Vikas Pabby, MD, MPH, Sepehr Hamidi, MD UCLA, Los Angeles, CA
Introduction: We report a rare case of heterotropic pancreas located at the GE junction which was incidentally discovered during esophagogastroduodenoscopy (EGD).
Heterotropic pancreas (HP) (pancreatic rest or ectopic pancreas)is a congenital anomaly in which there is ectopic pancreatic tissue indicating that it is separate from the main pancreatic gland, and does not have any continuity (anatomic, vascular, or ductal) with the main pancreatic gland. HP is generally found in the stomach, duodenum, or proximal jejunum. The prevalence of HP is believed to be 0.55 to 13.7% on autopsy.It is uncommon to findHP in the esophagus with nineteen cases being reported in literature it is rare to find HP at the GE junction with only six cases being reported in literature.
Case Description/Methods: A 45-year-old male presented for chronic heartburn. On EGD, distal to the gastroesophageal (GE) junction there was a 2 cm nodule that was biopsied and removed by a hot snare. In the gastric antrum, there was gastritis characterized by erythema. The duodenum appeared normal. Pathology from the GE junction nodule was consistent with heterotropic pancreatic tissue. The gastric biopsies were consistent with chronic active gastritis.
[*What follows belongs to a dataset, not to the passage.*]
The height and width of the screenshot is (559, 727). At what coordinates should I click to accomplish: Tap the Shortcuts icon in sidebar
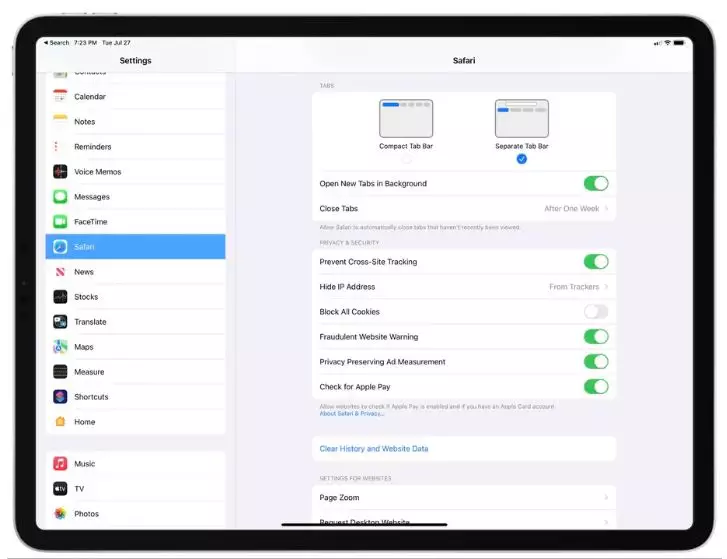(60, 397)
Discussion: Pancreatic rest is a submucosal nodulewhere pancreatic tissue is developed andcommonly found in the upper small intestine or stomach. The pathogenesis for HP is not known. Nearly all pancreatic rests have no symptoms. It can be incidentally found through surgery or endoscopy. HP may still function in a similar manner as the main pancreatic gland and may secrete enzyme rich serous fluid, proteolytic enzymes causing a local inflammatory response, in which case there may be symptoms as a result.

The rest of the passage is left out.